Darle un par de golpecitos al fuselaje, apoyar la mano unos segundos sobre la chapa o hasta chocar el puño con la aeronave justo antes de cruzar la puerta de embarque son gestos habituales para miles de pasajeros. Aunque a simple vista puede parecer una mera superstición que cobró visibilidad en redes sociales, los especialistas sostienen que este comportamiento responde a un mecanismo psicológico profundo.
Para muchos viajeros, el contacto físico viene acompañado de frases de aliento mental hacia la máquina, rezos por la tripulación y los demás pasajeros, o deseos de tener un trayecto tranquilo. Se trata además de un hábito que suele transmitirse de generación en generación; tal es el caso de la bloguera Michelle Tucker, quien adoptó esta costumbre de su esposo y hoy observa a sus hijos adolescentes repetir el mismo ritual antes de cada vuelo.
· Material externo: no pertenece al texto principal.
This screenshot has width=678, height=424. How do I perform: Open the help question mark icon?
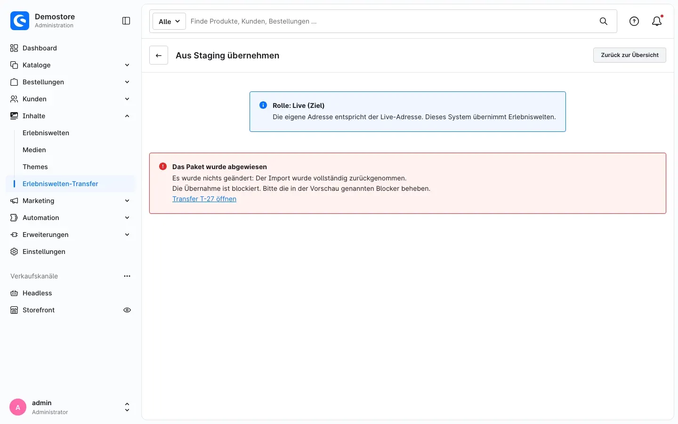point(634,21)
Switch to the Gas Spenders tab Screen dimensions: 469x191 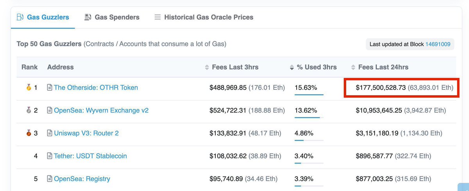117,17
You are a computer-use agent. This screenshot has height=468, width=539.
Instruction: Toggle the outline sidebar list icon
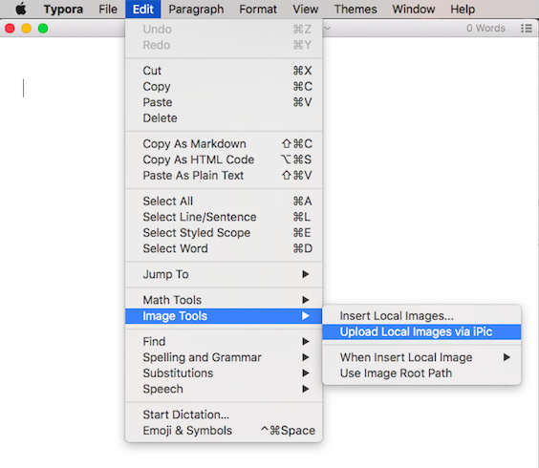(x=526, y=29)
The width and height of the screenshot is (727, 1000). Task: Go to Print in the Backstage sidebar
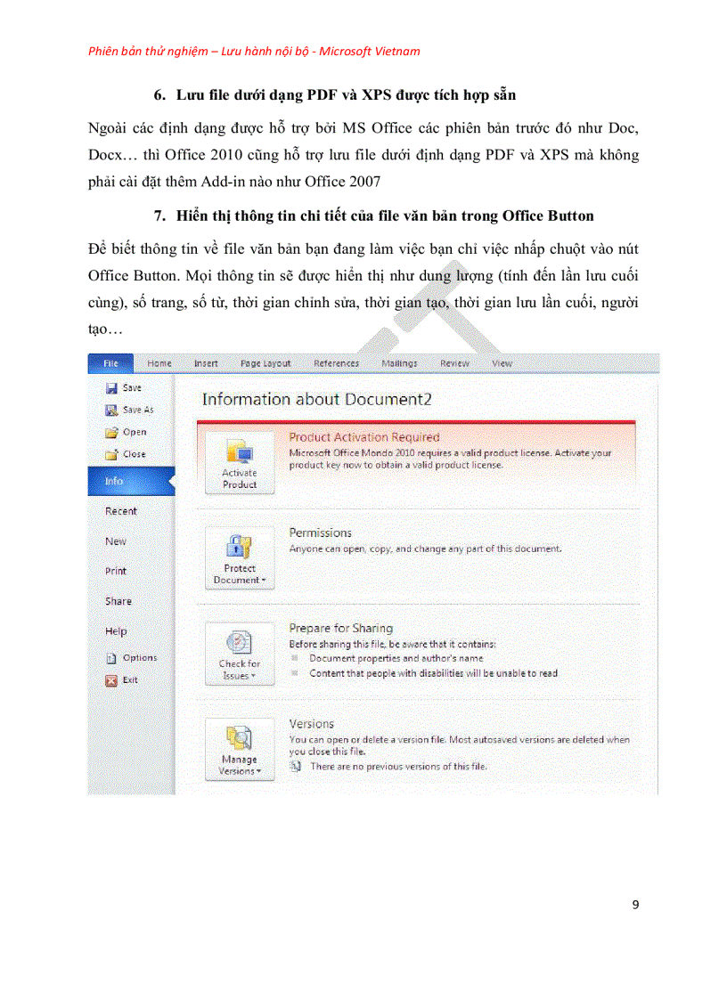(117, 571)
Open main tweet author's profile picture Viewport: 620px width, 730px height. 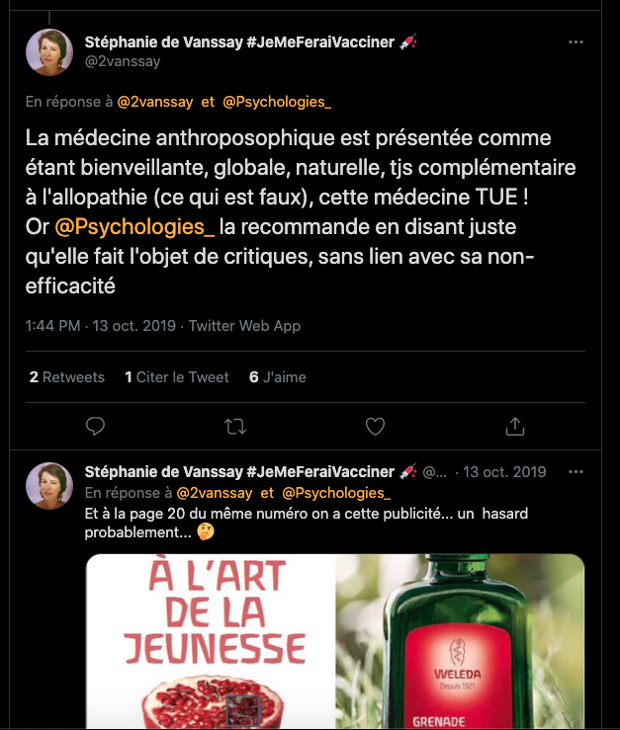point(48,52)
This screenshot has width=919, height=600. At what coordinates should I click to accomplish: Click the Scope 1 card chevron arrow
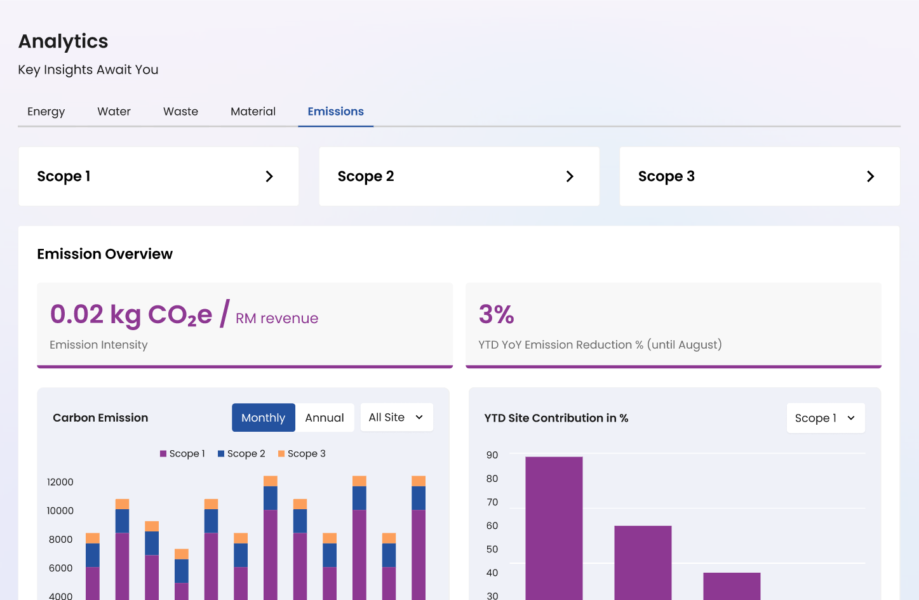[269, 177]
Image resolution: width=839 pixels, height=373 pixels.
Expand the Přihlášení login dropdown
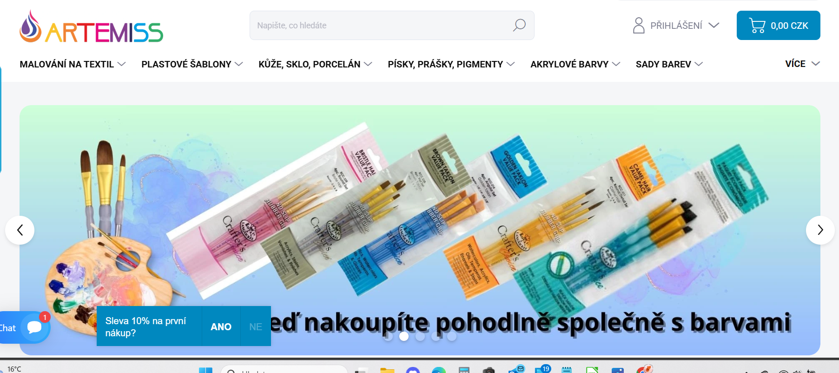714,25
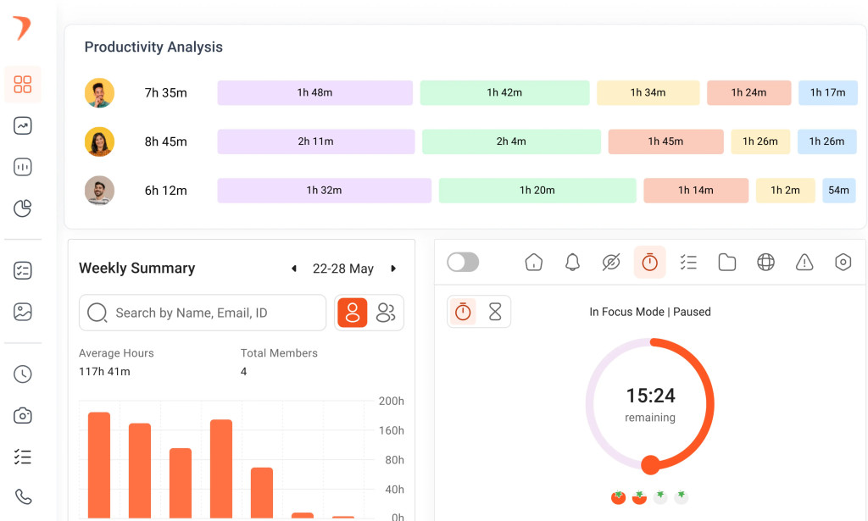Go to next week with right chevron
Image resolution: width=868 pixels, height=521 pixels.
click(x=393, y=269)
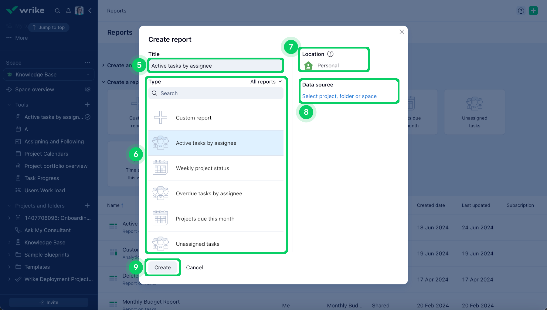Open the All reports type dropdown

point(266,82)
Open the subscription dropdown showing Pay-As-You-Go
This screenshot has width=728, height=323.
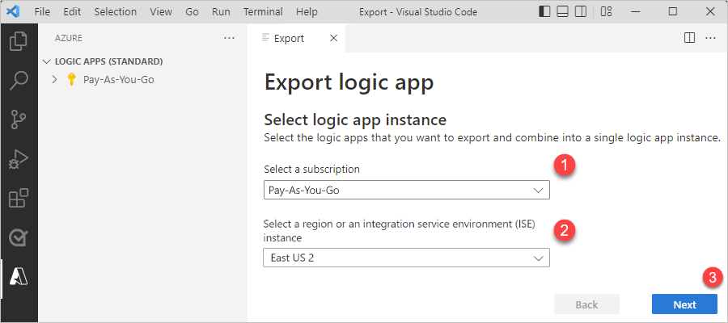point(407,190)
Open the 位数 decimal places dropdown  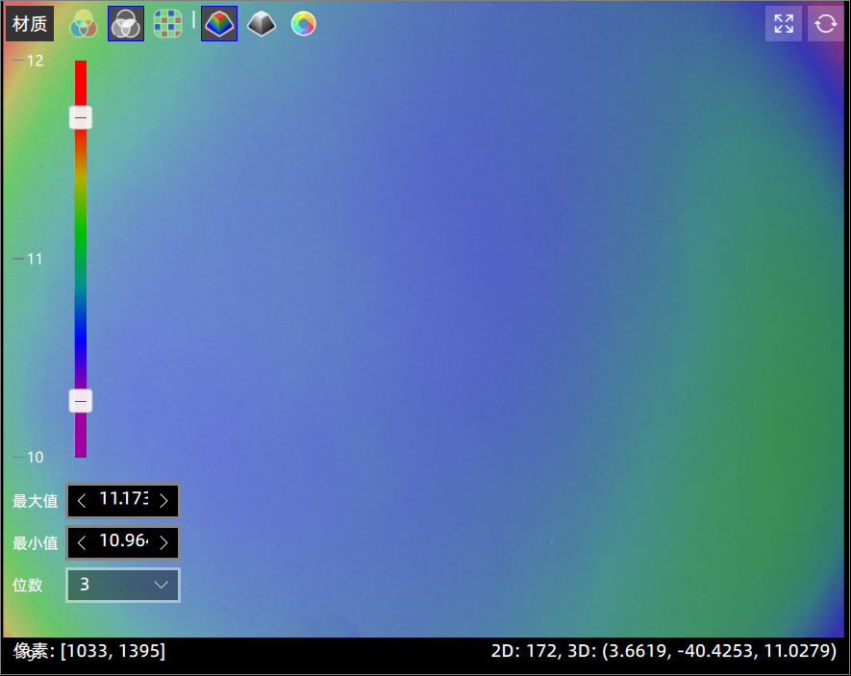[123, 585]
La necesidad de recuperar el control
El psicoterapeuta Nathan Feiles, especialista en el miedo a volar entrevistado por el Washington Post, señala que las personas que sienten nerviosismo al viajar suelen recurrir a diversos rituales. Estos comportamientos pueden ir desde elegir una vestimenta particular o consumir un alimento específico, hasta repetir ciertas palabras en la mente o tocar la estructura del avión.
Según el profesional, estas acciones otorgan una pequeña sensación de control ante un escenario donde el pasajero debe delegar por completo su seguridad en un grupo de desconocidos y en una máquina. Aunque de manera racional la persona comprende que tocar la aeronave no evita una falla mecánica, desde el punto de vista emocional el ritual actúa como una rutina tranquilizadora ante una situación que el cerebro humano no interpreta como natural.
Una conexión simbólica con la máquina
Feiles compara este acto con la costumbre de acariciar a un caballo antes de montarlo. El gesto busca establecer un pacto simbólico de confianza mutua con el transporte, bajo la premisa mental de que ambos están juntos en la experiencia.
El piloto comercial Patrick Smith coincide en que se trata de una manifestación muy humana para buscar reafirmación y suerte ante un momento donde florece la vulnerabilidad. Incluso el propio piloto reconoció que, en ocasiones, saluda al avión chocándole el puño antes del vuelo.
Por su parte, la especialista en viajes Katherine Dale expresa que romper estas rutinas genera cierta incomodidad en las personas. Si bien comprende que apoyar la mano sobre el fuselaje no mantiene al avión suspendido en el aire, prefiere mantener el gesto por precaución y comodidad emocional.